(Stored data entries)
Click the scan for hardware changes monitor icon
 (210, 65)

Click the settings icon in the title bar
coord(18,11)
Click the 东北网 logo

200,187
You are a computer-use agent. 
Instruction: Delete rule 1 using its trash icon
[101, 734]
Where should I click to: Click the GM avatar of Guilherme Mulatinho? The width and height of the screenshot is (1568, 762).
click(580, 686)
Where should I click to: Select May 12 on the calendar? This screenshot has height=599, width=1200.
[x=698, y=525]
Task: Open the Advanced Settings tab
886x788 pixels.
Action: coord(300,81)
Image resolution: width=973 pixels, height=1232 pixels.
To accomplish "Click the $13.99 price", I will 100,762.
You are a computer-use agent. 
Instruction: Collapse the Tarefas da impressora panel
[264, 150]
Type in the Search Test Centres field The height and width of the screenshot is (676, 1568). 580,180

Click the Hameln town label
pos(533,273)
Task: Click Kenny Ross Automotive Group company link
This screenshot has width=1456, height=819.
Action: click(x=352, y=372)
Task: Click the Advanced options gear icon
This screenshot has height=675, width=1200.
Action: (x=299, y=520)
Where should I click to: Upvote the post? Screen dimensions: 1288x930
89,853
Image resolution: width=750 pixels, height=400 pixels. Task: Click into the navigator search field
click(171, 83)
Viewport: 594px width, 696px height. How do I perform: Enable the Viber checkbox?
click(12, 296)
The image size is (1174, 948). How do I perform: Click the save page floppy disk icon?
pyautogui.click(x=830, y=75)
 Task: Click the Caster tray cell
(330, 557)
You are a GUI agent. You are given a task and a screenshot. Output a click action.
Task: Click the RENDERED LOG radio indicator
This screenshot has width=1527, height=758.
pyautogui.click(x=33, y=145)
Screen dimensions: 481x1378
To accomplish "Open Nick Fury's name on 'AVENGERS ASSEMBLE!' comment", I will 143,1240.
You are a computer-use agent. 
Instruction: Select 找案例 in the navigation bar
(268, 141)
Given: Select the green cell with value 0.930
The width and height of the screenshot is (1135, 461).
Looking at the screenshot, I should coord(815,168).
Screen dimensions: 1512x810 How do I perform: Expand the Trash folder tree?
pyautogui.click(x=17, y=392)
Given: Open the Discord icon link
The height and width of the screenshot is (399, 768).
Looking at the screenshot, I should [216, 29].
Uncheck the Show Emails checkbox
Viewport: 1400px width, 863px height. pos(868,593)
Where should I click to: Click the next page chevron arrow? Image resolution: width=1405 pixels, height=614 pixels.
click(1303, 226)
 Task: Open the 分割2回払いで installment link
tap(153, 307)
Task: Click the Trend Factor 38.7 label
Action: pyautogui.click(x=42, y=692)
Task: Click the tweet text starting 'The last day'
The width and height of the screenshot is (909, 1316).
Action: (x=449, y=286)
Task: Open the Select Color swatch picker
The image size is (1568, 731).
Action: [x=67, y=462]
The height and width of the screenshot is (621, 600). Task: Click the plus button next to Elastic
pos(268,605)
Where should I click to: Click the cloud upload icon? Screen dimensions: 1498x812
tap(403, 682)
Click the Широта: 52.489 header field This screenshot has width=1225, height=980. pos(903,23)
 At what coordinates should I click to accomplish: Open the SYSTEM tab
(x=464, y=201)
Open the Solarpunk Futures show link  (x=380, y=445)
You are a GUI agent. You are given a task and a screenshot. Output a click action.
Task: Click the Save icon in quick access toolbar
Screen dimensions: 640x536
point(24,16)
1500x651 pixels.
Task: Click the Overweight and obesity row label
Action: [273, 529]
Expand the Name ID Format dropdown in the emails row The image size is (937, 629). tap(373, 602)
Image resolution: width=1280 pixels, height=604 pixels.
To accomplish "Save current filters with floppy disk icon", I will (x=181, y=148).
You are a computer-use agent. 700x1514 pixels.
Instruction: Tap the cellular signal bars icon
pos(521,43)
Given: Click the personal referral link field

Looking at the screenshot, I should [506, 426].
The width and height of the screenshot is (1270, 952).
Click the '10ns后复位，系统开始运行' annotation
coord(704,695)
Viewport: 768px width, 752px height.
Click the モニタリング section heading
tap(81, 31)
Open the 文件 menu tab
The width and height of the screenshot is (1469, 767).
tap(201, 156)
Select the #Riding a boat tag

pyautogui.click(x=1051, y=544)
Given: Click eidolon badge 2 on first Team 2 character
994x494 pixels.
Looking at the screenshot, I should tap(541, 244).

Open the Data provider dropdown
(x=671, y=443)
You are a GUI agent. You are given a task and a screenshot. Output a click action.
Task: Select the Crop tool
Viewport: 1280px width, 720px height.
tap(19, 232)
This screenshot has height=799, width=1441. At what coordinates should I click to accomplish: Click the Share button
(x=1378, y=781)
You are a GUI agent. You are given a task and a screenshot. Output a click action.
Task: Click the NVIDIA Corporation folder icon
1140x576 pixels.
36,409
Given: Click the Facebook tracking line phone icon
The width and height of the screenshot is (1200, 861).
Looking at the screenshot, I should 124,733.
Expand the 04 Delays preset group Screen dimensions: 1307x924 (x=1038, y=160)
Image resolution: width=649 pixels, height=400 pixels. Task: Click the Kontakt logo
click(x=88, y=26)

### EXERCISE DETAILS
Quote every entry exactly.

### WRITTEN RESPONSE
Click the scan for hardware changes monitor icon
 (210, 65)

Click the settings icon in the title bar
coord(18,11)
Click the 东北网 logo

200,187
You are a computer-use agent. 
Instruction: Delete rule 1 using its trash icon
[101, 734]
Where should I click to: Click the GM avatar of Guilherme Mulatinho? The width and height of the screenshot is (1568, 762).
click(580, 686)
Where should I click to: Select May 12 on the calendar? This screenshot has height=599, width=1200.
[x=698, y=525]
Task: Open the Advanced Settings tab
886x788 pixels.
Action: coord(300,81)
Image resolution: width=973 pixels, height=1232 pixels.
To accomplish "Click the $13.99 price", I will 100,762.
You are a computer-use agent. 
Instruction: Collapse the Tarefas da impressora panel
[264, 150]
Type in the Search Test Centres field The height and width of the screenshot is (676, 1568). 580,180

Click the Hameln town label
pos(533,273)
Task: Click Kenny Ross Automotive Group company link
This screenshot has width=1456, height=819.
Action: click(x=352, y=372)
Task: Click the Advanced options gear icon
This screenshot has height=675, width=1200.
Action: (x=299, y=520)
Where should I click to: Upvote the post? Screen dimensions: 1288x930
89,853
Image resolution: width=750 pixels, height=400 pixels. Task: Click into the navigator search field
click(171, 83)
Viewport: 594px width, 696px height. How do I perform: Enable the Viber checkbox?
click(12, 296)
The image size is (1174, 948). How do I perform: Click the save page floppy disk icon?
pyautogui.click(x=830, y=75)
 Task: Click the Caster tray cell
(330, 557)
You are a GUI agent. You are given a task and a screenshot. Output a click action.
Task: Click the RENDERED LOG radio indicator
This screenshot has width=1527, height=758.
pyautogui.click(x=33, y=145)
Screen dimensions: 481x1378
To accomplish "Open Nick Fury's name on 'AVENGERS ASSEMBLE!' comment", I will 143,1240.
You are a computer-use agent. 
Instruction: Select 找案例 in the navigation bar
(268, 141)
Given: Select the green cell with value 0.930
The width and height of the screenshot is (1135, 461).
Looking at the screenshot, I should coord(815,168).
Screen dimensions: 1512x810 How do I perform: Expand the Trash folder tree?
pyautogui.click(x=17, y=392)
Given: Open the Discord icon link
The height and width of the screenshot is (399, 768).
Looking at the screenshot, I should [216, 29].
Uncheck the Show Emails checkbox
Viewport: 1400px width, 863px height. pos(868,593)
Where should I click to: Click the next page chevron arrow? Image resolution: width=1405 pixels, height=614 pixels.
click(1303, 226)
 Task: Open the 分割2回払いで installment link
tap(153, 307)
Task: Click the Trend Factor 38.7 label
Action: pyautogui.click(x=42, y=692)
Task: Click the tweet text starting 'The last day'
The width and height of the screenshot is (909, 1316).
Action: (x=449, y=286)
Task: Open the Select Color swatch picker
The image size is (1568, 731).
Action: [x=67, y=462]
The height and width of the screenshot is (621, 600). Task: Click the plus button next to Elastic
pos(268,605)
Where should I click to: Click the cloud upload icon? Screen dimensions: 1498x812
tap(403, 682)
Click the Широта: 52.489 header field This screenshot has width=1225, height=980. pos(903,23)
 At what coordinates should I click to accomplish: Open the SYSTEM tab
(x=464, y=201)
Open the Solarpunk Futures show link  (x=380, y=445)
You are a GUI agent. You are given a task and a screenshot. Output a click action.
Task: Click the Save icon in quick access toolbar
Screen dimensions: 640x536
point(24,16)
1500x651 pixels.
Task: Click the Overweight and obesity row label
Action: [273, 529]
Expand the Name ID Format dropdown in the emails row The image size is (937, 629). tap(373, 602)
Image resolution: width=1280 pixels, height=604 pixels.
To accomplish "Save current filters with floppy disk icon", I will (x=181, y=148).
You are a computer-use agent. 700x1514 pixels.
Instruction: Tap the cellular signal bars icon
pos(521,43)
Given: Click the personal referral link field

Looking at the screenshot, I should [506, 426].
The width and height of the screenshot is (1270, 952).
Click the '10ns后复位，系统开始运行' annotation
coord(704,695)
Viewport: 768px width, 752px height.
Click the モニタリング section heading
tap(81, 31)
Open the 文件 menu tab
The width and height of the screenshot is (1469, 767).
tap(201, 156)
Select the #Riding a boat tag

pyautogui.click(x=1051, y=544)
Given: Click eidolon badge 2 on first Team 2 character
994x494 pixels.
Looking at the screenshot, I should tap(541, 244).

Open the Data provider dropdown
(x=671, y=443)
You are a GUI agent. You are given a task and a screenshot. Output a click action.
Task: Select the Crop tool
Viewport: 1280px width, 720px height.
tap(19, 232)
This screenshot has height=799, width=1441. At what coordinates should I click to accomplish: Click the Share button
(x=1378, y=781)
You are a GUI agent. You are given a task and a screenshot. Output a click action.
Task: Click the NVIDIA Corporation folder icon
1140x576 pixels.
36,409
Given: Click the Facebook tracking line phone icon
The width and height of the screenshot is (1200, 861).
Looking at the screenshot, I should 124,733.
Expand the 04 Delays preset group Screen dimensions: 1307x924 (x=1038, y=160)
Image resolution: width=649 pixels, height=400 pixels. Task: Click the Kontakt logo
click(x=88, y=26)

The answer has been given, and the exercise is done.